In standard fluorescent microscopy, a beam of light excites specific fluorophores used to label proteins or structures of interest. As the fluorophores relax back to their ground state, they emit light, which is filtered and recorded in an image. Stimulated emission depletion (STED) microscopy combines a traditional excitation light beam with a donut-shaped light beam of lower energy. This second light beam actively reduces the energy level of imaged fluorphores, preventing photon emission. In STED, researchers superimpose the excitation beam on the empty center of the depletion donut, so only molecules at the center of the imaged region fluoresce. The authors previously showed that by limiting the diameter of the center of the depletion donut (focal spot), they could break the 200 nm diffraction limit in fixed or stationary samples.
Can STED image physiological events, like vesicle movements, in real time? The authors fluorescently labeled synaptic vesicles in cultured hippocampal neurons. Unlike confocal microscopy, STED microscopy with a focal spot limited to 62 nm distinguished individual vesicles. The authors captured vesicle motion in time-lapse images taken 28 times per second.
Although synaptic vesicles remained stationary most of the time, the authors recorded rapid, non-directional vesicle movements in most traces. Synaptic activity induced by KCl did not affect vesicle mobility. Latrunculin A and nocodazole, which inhibit actin and microtubule polymerization, respectively, reduced but did not prevent vesicle mobility. These data suggest that both active transport and passive diffusion are involved in synaptic vesicle motion.

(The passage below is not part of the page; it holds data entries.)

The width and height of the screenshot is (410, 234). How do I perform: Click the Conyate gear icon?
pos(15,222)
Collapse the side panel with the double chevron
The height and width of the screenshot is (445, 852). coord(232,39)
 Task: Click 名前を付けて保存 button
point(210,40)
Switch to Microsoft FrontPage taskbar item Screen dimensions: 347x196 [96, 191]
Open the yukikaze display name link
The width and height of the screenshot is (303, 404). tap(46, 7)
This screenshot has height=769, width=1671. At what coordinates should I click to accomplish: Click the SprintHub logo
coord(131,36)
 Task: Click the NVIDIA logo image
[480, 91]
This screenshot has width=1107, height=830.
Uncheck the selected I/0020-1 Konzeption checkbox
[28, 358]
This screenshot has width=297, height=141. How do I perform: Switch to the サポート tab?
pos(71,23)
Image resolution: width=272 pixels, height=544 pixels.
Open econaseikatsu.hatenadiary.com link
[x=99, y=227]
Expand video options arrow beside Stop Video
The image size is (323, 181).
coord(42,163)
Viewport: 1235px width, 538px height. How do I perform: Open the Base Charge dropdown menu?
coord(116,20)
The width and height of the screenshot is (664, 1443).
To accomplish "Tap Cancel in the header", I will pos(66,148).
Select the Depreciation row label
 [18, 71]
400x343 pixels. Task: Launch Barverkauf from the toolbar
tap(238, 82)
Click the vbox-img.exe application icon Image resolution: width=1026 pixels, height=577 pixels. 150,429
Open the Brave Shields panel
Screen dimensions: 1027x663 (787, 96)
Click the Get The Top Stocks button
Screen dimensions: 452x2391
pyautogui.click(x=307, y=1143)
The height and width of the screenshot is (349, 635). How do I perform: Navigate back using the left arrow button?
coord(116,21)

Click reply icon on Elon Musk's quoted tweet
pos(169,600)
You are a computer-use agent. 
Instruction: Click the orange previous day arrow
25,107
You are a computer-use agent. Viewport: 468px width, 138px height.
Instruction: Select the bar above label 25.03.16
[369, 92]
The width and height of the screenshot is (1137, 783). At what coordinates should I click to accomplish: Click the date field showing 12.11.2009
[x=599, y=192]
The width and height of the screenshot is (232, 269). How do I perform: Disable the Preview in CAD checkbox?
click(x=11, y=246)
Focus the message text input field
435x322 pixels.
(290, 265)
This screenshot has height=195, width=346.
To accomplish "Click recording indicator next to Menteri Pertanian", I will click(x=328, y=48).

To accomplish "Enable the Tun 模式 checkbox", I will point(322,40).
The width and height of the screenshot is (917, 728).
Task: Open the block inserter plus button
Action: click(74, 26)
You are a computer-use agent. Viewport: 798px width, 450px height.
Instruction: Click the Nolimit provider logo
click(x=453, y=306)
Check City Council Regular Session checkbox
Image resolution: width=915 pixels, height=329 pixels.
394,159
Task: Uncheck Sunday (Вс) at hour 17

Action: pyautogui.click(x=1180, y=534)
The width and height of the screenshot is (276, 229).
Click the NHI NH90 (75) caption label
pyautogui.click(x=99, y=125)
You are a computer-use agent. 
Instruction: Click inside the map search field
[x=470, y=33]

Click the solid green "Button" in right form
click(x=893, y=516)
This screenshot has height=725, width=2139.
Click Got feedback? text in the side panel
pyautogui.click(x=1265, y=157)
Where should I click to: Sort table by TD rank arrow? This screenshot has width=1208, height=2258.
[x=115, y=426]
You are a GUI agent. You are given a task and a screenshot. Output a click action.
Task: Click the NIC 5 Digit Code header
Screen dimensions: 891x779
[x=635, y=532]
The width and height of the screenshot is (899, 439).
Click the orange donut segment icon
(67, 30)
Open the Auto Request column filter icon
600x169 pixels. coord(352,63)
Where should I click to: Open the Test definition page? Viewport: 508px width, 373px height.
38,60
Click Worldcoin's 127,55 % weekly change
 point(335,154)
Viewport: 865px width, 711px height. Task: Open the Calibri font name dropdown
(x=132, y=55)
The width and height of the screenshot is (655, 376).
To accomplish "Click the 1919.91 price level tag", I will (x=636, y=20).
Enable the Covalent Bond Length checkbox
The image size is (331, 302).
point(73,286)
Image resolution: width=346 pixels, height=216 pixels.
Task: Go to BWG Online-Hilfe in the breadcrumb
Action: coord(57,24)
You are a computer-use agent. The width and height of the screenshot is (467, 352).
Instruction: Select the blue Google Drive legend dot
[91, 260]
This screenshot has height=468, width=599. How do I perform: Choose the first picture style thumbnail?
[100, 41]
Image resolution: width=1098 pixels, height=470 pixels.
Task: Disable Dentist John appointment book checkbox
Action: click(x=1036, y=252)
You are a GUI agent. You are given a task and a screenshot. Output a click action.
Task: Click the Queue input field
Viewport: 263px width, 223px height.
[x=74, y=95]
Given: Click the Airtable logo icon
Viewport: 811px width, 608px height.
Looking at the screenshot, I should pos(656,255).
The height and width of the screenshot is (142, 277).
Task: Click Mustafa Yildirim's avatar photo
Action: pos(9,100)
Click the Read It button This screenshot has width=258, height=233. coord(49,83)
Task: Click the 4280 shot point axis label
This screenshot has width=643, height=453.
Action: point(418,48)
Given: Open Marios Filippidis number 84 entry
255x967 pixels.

Where do synaptic vesicles go? The authors summed all of the frames in their traces. Synaptic vesicles remained stationary in 'hot spots' scattered along the axon and occasionally moved in linear 'tracks'. Because cultured hippocampal neurons contain few vesicle docking sites, the authors believe the hot spots are pockets that physically restrain the vesicles.
After the excitation beam bleached vesicles present at the start of a trace, new vesicles entered imaged areas at a rate of 0.5-3 vesicles per second. At this rate, many vesicles continuously pass through synaptic boutons. According to the authors, these data suggest that synaptic boutons within the same neuron may share common pools of vesicles.